JobScraper is a Java application designed to scrape job postings from various websites. It utilizes web scraping techniques to extract relevant information such as job title, company name, description, and tags from job listing pages. With a bit of work this project can be turned into a 'whatever you want scraper'.
- Flexible Scraper: The application provides a flexible scraper architecture, allowing easy integration of new scraping modules for different job listing websites.
- Concurrent Scraping: JobScraper leverages virtual threads to concurrently scrape job postings from multiple websites, improving performance and efficiency.
- SQLite Database: JobScraper utilizes an SQLite database to store visited URLs, ensuring that duplicate URLs are not processed during scraping.

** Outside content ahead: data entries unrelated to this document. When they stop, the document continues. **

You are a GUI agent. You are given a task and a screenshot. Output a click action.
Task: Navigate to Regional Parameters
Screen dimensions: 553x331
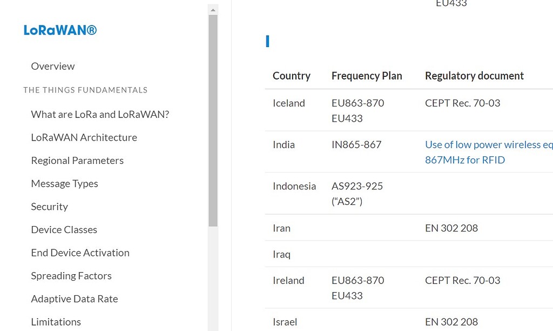click(x=77, y=160)
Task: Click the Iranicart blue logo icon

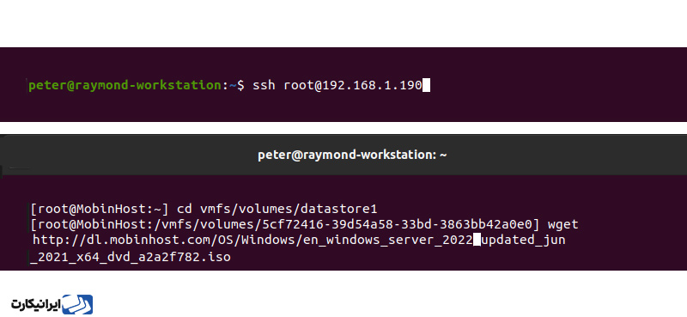Action: coord(77,304)
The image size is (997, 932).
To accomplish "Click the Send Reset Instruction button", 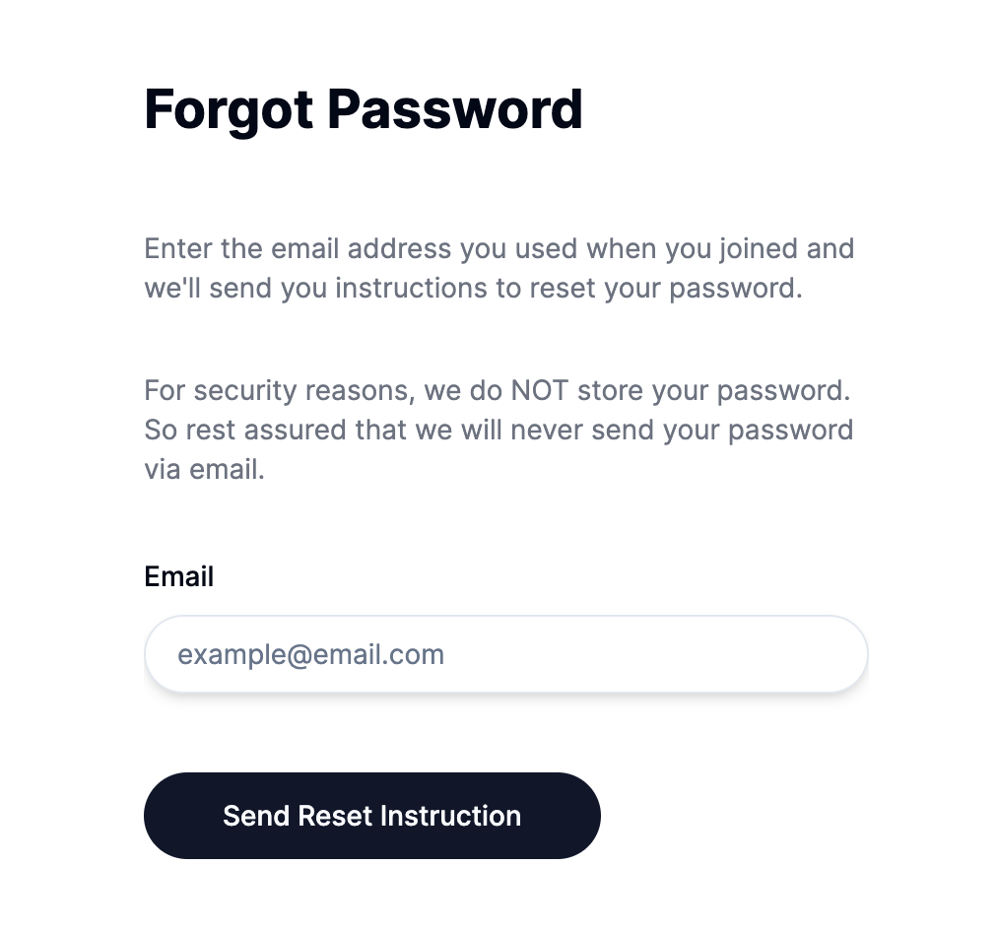I will (371, 816).
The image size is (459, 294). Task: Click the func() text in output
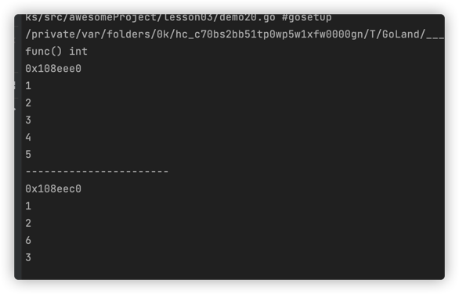(44, 52)

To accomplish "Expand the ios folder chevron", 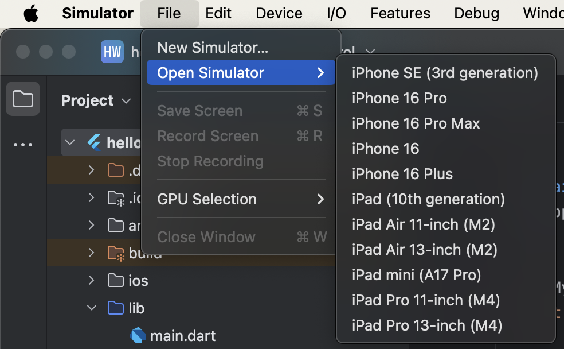I will 91,280.
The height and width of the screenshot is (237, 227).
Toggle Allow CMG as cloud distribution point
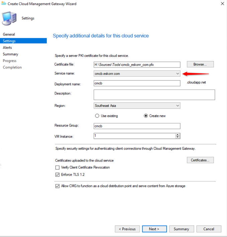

- REST API Integration: The application supports integration with REST APIs, facilitating the seamless posting of job data to external endpoints.
- Clone the repository
git clone https://github.com/JonathanD01/job-scraper.git
- Build the project
cd job-scraper
mvn clean package
- Run the application:
// Run without sending data to the rest api
java -jar job-scraper-jar-with-dependencies.jar --drc yes
// or send
java -jar job-scraper-jar-with-dependencies.jar --drc no --ip 127.0.0.1 --p 8081 --path api/v1/jobposts?secretkey=abc --rp job_posts
Name | Short name | Help |
---|---|---|
--help | --h | Display help |
--debug | --b | Debug application |
--ip | --ip | Specify the ip address |
--port | --p | Specify the port number |
--path | --ph | Specify the path |
--request-param | --rp | Specify the request parameter |
--disable-rest-client | --drc | Disable the REST client |
--start-page | --sp | All scrapers will start at the given page |
--disable-scrapers | --ds | Enter a comma separated list of scrapers you wish to disable. Example -> finn,karrierestart |
The following data exemplifies the payload that can be directly transmitted to your REST API.
job_posts
is equal to the --request-param
argument.
{
"job_posts":[
{
"url":"https://karrierestart.no/ledig-stilling/2535315",
"company_name":"NCC",
"company_image_url":"https://karrierestart.no/ImageSource/CompanyLogo160Src/334",
"image_url":"https://karrierestart.no/UserFiles/company/334/media/...jpg",
"title":"Anleggsleder",
"description":"<p><strong>Vi søker etter Anleggsleder til Civil Engineering, Avdeling Øst,...</p>",
"deadline":"21.04.2024",
"job_tags":[
"Oslo",
"NCC",
"Anleggsleder"
],
"job_definitions":{
"Stillingstype":[
"Fast ansettelse",
"Heltid"
],
"Tiltredelse":[
"Etter avtale"
]
}
},
{
"url":"https://karrierestart.no/ledig-stilling/2535314",
"company_name":"NCC",
"company_image_url":"https://karrierestart.no/ImageSource/CompanyLogo160Src/334",
"image_url":"https://karrierestart.no/UserFiles/company/334/media/cache/...jpg",
"title":"NCC Industry søker erfaren Borerigg-operatør/Bergsprenger",
"description":"<p><strong>NCC Industry</strong> tilbyr produkter og tjenester...</p>",
"deadline":"14.04.2024",
"job_tags":[
"Kragerø",
"NCC",
"Industry",
"søker"
],
"job_definitions":{
"Stillingstype":[
"Fast ansettelse",
"Heltid"
],
"Tiltredelse":[
"Etter avtale"
]
}
}
]
}
It is very simple to create your own scraper. Look at how other scraper classes have implemented their logic.
Make sure BaseWebScraper
permits your new scraper class.
Begin by creating a new Java class for your scraper. Ensure that your class extends BaseWebScraper and is structured to permit integration with the existing framework. Here's a basic template to get you started:
The XPath "//article" is used here as a generalized example to represent a common scenario on job board websites where job listings are enclosed within "article" tags. It efficiently captures job postings typically presented in this format in HTML documents. However, it's important to note that this XPath may not universally apply to all job board websites, but it serves as a practical example for demonstration purposes in this context.
public final class MyScraperClass extends BaseWebScraper {
public MyScraperClass() {
super("scraper name", WebsiteURL.MYWEBSITE_ORG_PAGE, WebsiteURL.MYWEBSITE_ORG_PAGE_WITH_PAGE, "//article");
}
@Override
String extractUrlForJobPostFromElement(String url, Element element) {
// Implement logic
return null;
}
@Override
String extractImageUrlForJobPostFromElement(String url, Element element) {
// Implement logic
return null;
}
// Continue to implement other methods
}
Go to the Main class and add your scraper to the set of scrapers
Set<BaseWebScraper> webScrapers = Set.of(
new ArbeidsplassenNavScraper(),
new KarriereStartScraper(),
new FinnScraper(),
new MyScraperClass() // my new shiny scraper wohoo
);